The hybrid Landau-Ginzburg models of Calabi-Yau complete intersections

TL;DR

This paper introduces a new cohomology framework for hybrid Landau-Ginzburg models, establishing an explicit isomorphism with the cohomology of Calabi-Yau complete intersections in weighted projective spaces, generalizing previous hypersurface results.

Contribution

It defines the cohomology of hybrid Landau-Ginzburg models and generalizes the combinatorial methods for hypersurfaces to complete intersections using orbifold cohomology techniques.

Findings

Established an explicit isomorphism between hybrid Landau-Ginzburg cohomology and Calabi-Yau complete intersection cohomology.

Generalized the combinatorial approach from hypersurfaces to complete intersections.

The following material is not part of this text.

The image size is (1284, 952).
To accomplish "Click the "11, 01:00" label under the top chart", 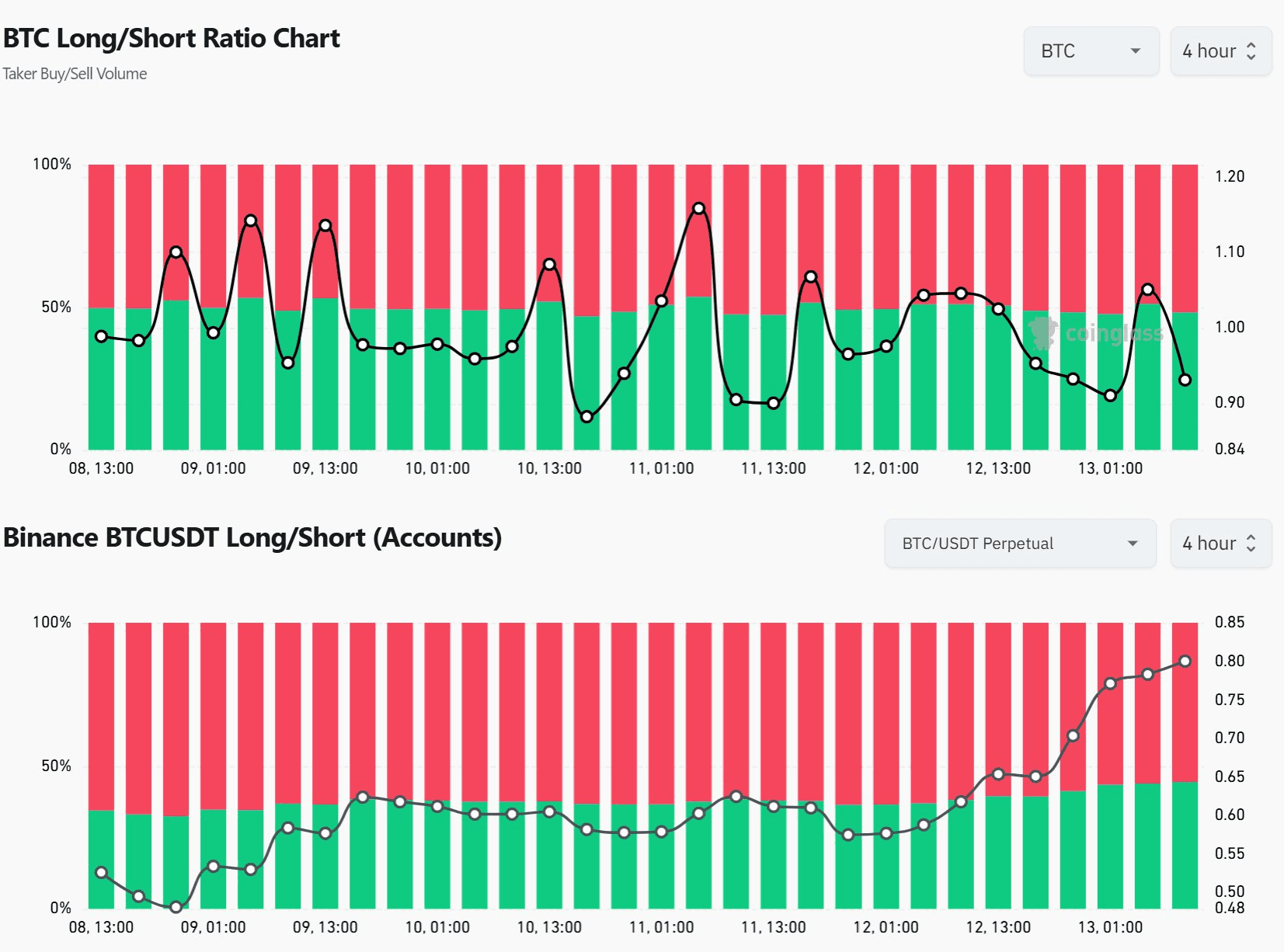I will (661, 468).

Streamlined the proof using orbifold Thom isomorphism and Tate twist.

Abstract

We observe that the state space of Landau-Ginzburg isolated singularities is simply a special case of Chen-Ruan orbifold cohomology relative to the generic fibre of the potential. This leads to the definition of the cohomology of hybrid Landau-Ginzburg models and its identification via an explicit isomorphism to the cohomology of Calabi-Yau complete intersections inside weighted projective spaces. The combinatorial method used in the case of hypersurfaces proven by the first named author in collaboration with Ruan is streamlined and generalised after an orbifold version of the Thom isomorphism and of the Tate twist.